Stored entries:
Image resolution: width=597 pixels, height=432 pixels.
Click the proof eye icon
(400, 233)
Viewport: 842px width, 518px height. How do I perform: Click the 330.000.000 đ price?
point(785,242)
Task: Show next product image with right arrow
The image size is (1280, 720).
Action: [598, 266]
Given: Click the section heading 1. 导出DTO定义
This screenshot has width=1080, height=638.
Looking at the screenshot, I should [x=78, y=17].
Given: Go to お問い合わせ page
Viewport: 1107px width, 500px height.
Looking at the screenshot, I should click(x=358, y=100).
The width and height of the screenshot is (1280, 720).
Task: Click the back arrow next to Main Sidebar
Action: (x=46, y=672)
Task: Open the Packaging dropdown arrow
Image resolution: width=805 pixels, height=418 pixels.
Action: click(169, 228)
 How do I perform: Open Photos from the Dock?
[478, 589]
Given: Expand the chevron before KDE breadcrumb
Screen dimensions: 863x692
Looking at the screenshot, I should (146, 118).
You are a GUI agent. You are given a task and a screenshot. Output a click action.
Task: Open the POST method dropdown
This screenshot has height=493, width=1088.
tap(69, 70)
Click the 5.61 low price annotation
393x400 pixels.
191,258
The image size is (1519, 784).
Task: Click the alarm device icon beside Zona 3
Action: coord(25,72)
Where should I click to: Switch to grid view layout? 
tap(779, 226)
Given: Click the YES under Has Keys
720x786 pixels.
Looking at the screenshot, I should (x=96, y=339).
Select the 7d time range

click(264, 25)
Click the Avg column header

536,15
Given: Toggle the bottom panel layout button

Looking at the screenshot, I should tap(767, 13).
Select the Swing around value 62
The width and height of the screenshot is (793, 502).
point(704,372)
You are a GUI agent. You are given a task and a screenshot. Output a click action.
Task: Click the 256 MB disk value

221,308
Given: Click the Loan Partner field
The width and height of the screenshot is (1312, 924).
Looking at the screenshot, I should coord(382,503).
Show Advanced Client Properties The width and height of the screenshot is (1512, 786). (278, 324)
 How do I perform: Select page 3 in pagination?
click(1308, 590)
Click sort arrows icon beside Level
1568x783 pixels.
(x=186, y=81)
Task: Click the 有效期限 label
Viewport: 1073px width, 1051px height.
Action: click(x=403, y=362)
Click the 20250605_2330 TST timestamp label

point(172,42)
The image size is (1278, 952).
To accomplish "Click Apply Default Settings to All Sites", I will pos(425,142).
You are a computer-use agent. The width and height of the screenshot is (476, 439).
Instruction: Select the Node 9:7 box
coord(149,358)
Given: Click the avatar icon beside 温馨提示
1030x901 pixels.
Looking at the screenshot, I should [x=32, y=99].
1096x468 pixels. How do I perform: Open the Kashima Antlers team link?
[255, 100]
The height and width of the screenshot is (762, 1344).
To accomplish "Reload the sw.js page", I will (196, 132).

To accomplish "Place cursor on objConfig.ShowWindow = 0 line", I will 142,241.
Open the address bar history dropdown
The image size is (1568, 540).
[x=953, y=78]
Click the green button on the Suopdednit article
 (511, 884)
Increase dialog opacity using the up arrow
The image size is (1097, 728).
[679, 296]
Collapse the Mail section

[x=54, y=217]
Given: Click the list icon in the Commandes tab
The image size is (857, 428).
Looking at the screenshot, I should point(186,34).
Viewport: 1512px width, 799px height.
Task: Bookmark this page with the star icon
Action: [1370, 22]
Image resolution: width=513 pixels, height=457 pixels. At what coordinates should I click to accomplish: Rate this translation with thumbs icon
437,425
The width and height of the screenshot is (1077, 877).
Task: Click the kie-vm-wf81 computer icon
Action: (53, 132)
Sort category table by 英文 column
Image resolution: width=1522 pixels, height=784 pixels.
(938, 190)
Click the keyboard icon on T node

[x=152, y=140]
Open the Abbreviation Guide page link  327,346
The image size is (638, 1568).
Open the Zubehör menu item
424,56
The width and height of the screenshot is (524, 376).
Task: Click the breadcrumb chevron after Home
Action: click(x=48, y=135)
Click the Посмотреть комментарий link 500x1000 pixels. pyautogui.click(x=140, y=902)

▸ Requirement
Word for word, copy out all of the data shown above.

▸ Final answer
Image resolution: width=597 pixels, height=432 pixels.
Click the proof eye icon
(400, 233)
Viewport: 842px width, 518px height. How do I perform: Click the 330.000.000 đ price?
point(785,242)
Task: Show next product image with right arrow
The image size is (1280, 720).
Action: [598, 266]
Given: Click the section heading 1. 导出DTO定义
This screenshot has width=1080, height=638.
Looking at the screenshot, I should [x=78, y=17].
Given: Go to お問い合わせ page
Viewport: 1107px width, 500px height.
Looking at the screenshot, I should click(x=358, y=100).
The width and height of the screenshot is (1280, 720).
Task: Click the back arrow next to Main Sidebar
Action: (x=46, y=672)
Task: Open the Packaging dropdown arrow
Image resolution: width=805 pixels, height=418 pixels.
Action: click(169, 228)
 How do I perform: Open Photos from the Dock?
[478, 589]
Given: Expand the chevron before KDE breadcrumb
Screen dimensions: 863x692
Looking at the screenshot, I should (146, 118).
You are a GUI agent. You are given a task and a screenshot. Output a click action.
Task: Open the POST method dropdown
This screenshot has height=493, width=1088.
tap(69, 70)
Click the 5.61 low price annotation
393x400 pixels.
191,258
The image size is (1519, 784).
Task: Click the alarm device icon beside Zona 3
Action: coord(25,72)
Where should I click to: Switch to grid view layout? 
tap(779, 226)
Given: Click the YES under Has Keys
720x786 pixels.
Looking at the screenshot, I should (x=96, y=339).
Select the 7d time range

click(264, 25)
Click the Avg column header

536,15
Given: Toggle the bottom panel layout button

Looking at the screenshot, I should tap(767, 13).
Select the Swing around value 62
The width and height of the screenshot is (793, 502).
point(704,372)
You are a GUI agent. You are given a task and a screenshot. Output a click action.
Task: Click the 256 MB disk value

221,308
Given: Click the Loan Partner field
The width and height of the screenshot is (1312, 924).
Looking at the screenshot, I should coord(382,503).
Show Advanced Client Properties The width and height of the screenshot is (1512, 786). (278, 324)
 How do I perform: Select page 3 in pagination?
click(1308, 590)
Click sort arrows icon beside Level
1568x783 pixels.
(x=186, y=81)
Task: Click the 有效期限 label
Viewport: 1073px width, 1051px height.
Action: click(x=403, y=362)
Click the 20250605_2330 TST timestamp label

point(172,42)
The image size is (1278, 952).
To accomplish "Click Apply Default Settings to All Sites", I will pos(425,142).
You are a computer-use agent. The width and height of the screenshot is (476, 439).
Instruction: Select the Node 9:7 box
coord(149,358)
Given: Click the avatar icon beside 温馨提示
1030x901 pixels.
Looking at the screenshot, I should [x=32, y=99].
1096x468 pixels. How do I perform: Open the Kashima Antlers team link?
[255, 100]
The height and width of the screenshot is (762, 1344).
To accomplish "Reload the sw.js page", I will (196, 132).

To accomplish "Place cursor on objConfig.ShowWindow = 0 line", I will 142,241.
Open the address bar history dropdown
The image size is (1568, 540).
[x=953, y=78]
Click the green button on the Suopdednit article
 (511, 884)
Increase dialog opacity using the up arrow
The image size is (1097, 728).
[679, 296]
Collapse the Mail section

[x=54, y=217]
Given: Click the list icon in the Commandes tab
The image size is (857, 428).
Looking at the screenshot, I should point(186,34).
Viewport: 1512px width, 799px height.
Task: Bookmark this page with the star icon
Action: [1370, 22]
Image resolution: width=513 pixels, height=457 pixels. At what coordinates should I click to accomplish: Rate this translation with thumbs icon
437,425
The width and height of the screenshot is (1077, 877).
Task: Click the kie-vm-wf81 computer icon
Action: (53, 132)
Sort category table by 英文 column
Image resolution: width=1522 pixels, height=784 pixels.
(938, 190)
Click the keyboard icon on T node

[x=152, y=140]
Open the Abbreviation Guide page link  327,346
The image size is (638, 1568).
Open the Zubehör menu item
424,56
The width and height of the screenshot is (524, 376).
Task: Click the breadcrumb chevron after Home
Action: click(x=48, y=135)
Click the Посмотреть комментарий link 500x1000 pixels. pyautogui.click(x=140, y=902)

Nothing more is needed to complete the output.